Published daily by the Lowy Institute

Facts take flight; rhetoric takes over

Facts take flight; rhetoric takes over
Published 25 May 2016 

Boris Johnson, former London Lord Mayor, tilter for the next British prime ministership, and all round consummate public player, may not have expected to have Geert Wilders as a political bedfellow.

Wilders, the ultra–nationalist, anti–Islamic Dutch populist, has joined Johnson in harking back to 1940s Europe to make the case for the UK to leave the EU.

Wilders,  once banned from entering the UK because of his extremist views is now topping the polls in the Netherlands, reflecting the rise of so many reactionary parties across the EU including Marine Le Pen’s National Front in France, the Alternative for Deutschland led by Frauke Petry, and the Five Start alliance in Italy.

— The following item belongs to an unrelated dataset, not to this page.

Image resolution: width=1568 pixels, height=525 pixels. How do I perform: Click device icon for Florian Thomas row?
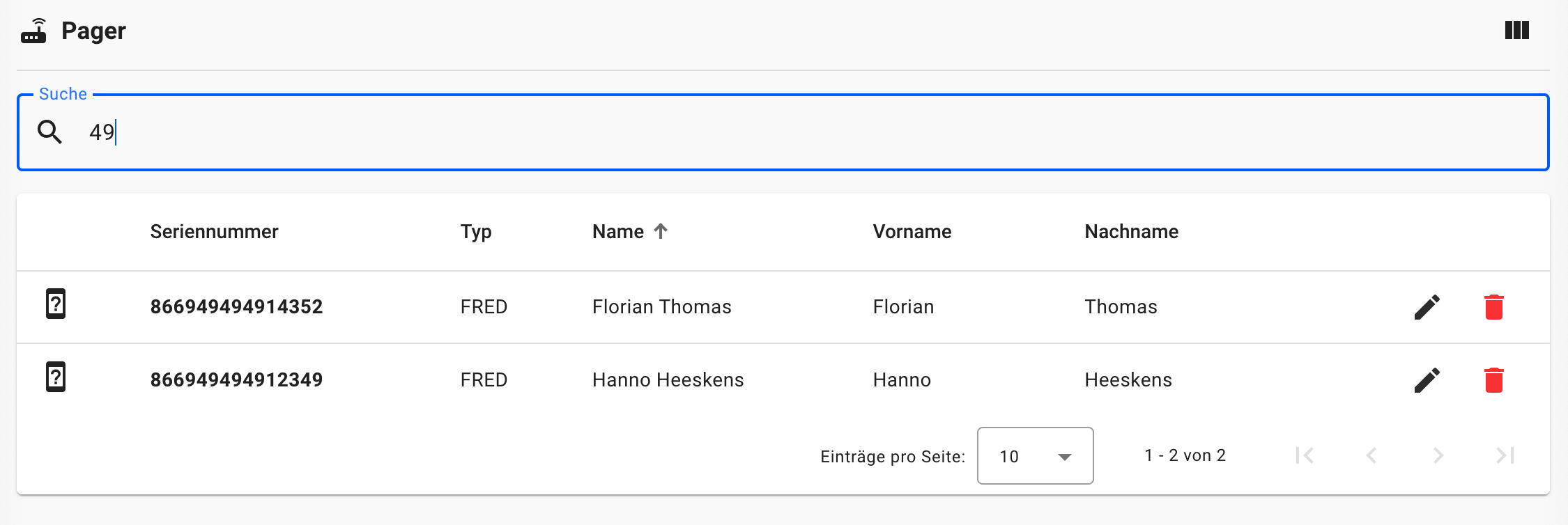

In an extensive interview with The Sunday Telegraph, Wilders said Britain would unleash a ‘patriotic spring’ if it voted to leave the EU and ‘liberate’ Europe for the second time in a century. 'Like in the 1940s once again Britain could help liberate Europe from another totalitarian monster, this time called Brussels', Wilders opined.

In Austria, on the same day as Wilders’ views were published, a party founded in the 1950s by former Nazis who espoused ‘teutonic nationalism’ saw its leader, Norbert Hofer, narrowly miss out on the presidency. Former Greens leader Alexander Van der Bellen won in a vote that was 50.3 per cent to 49.7 percent, or 30,000 votes in a country of 8.4 million people. Hofer is no mild centre-right public figure and the contest revealed how utterly the traditional Austrian centre right and centre left parties got whammed.

Wilders' support and the Austrian vote came after Johnson's critics described him as ‘crossing the line’ when he said the past 2000 years of European history had been characterised by repeated attempts to unify Europe under a single government in order to recover the continent’s lost ‘golden age’ under the Romans. In a now infamous interview (also with The Sunday Telegraph), Johnson said: 'Napoleon, Hitler, various other people tried this out and it ends tragically. The EU is an attempt to do this by other methods'.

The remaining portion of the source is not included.